* The task
Print all the records below verbatim, leaving the pictures out.

----------------------------------------

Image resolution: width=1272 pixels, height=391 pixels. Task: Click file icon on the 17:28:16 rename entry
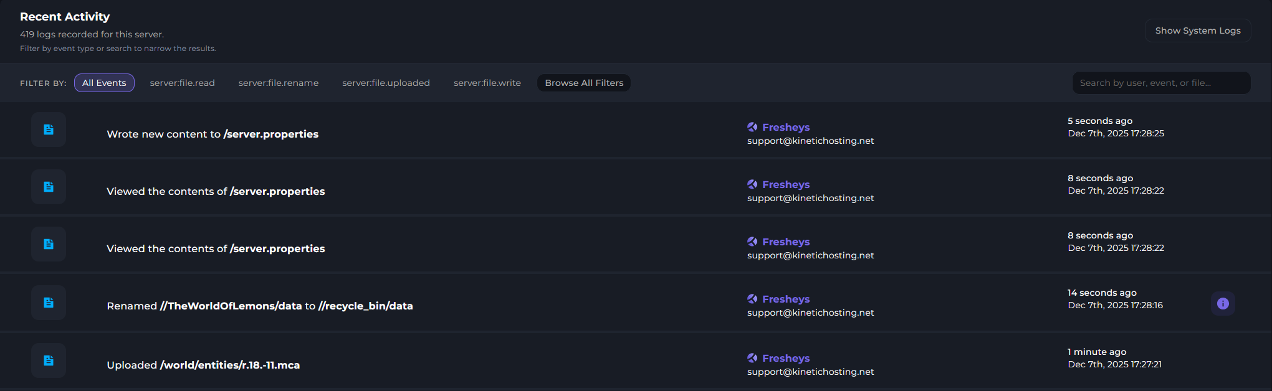[49, 303]
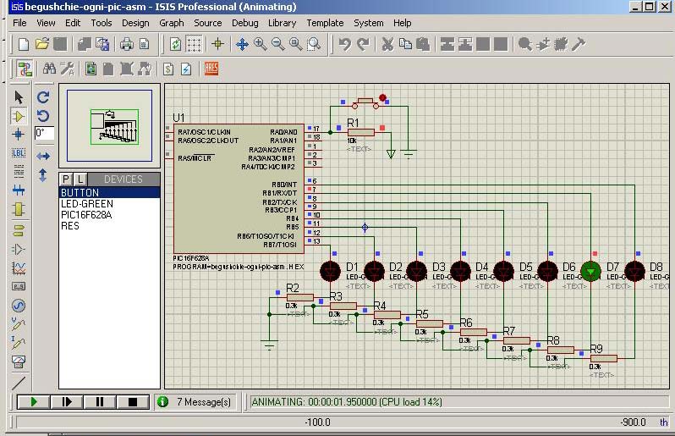Select LED-GREEN in devices list
Image resolution: width=675 pixels, height=436 pixels.
coord(86,204)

----------------------------------------

* Written reply
Image resolution: width=1272 pixels, height=391 pixels. Task: Click file icon on the 17:28:16 rename entry
[49, 303]
Select LED-GREEN in devices list
Image resolution: width=675 pixels, height=436 pixels.
coord(86,204)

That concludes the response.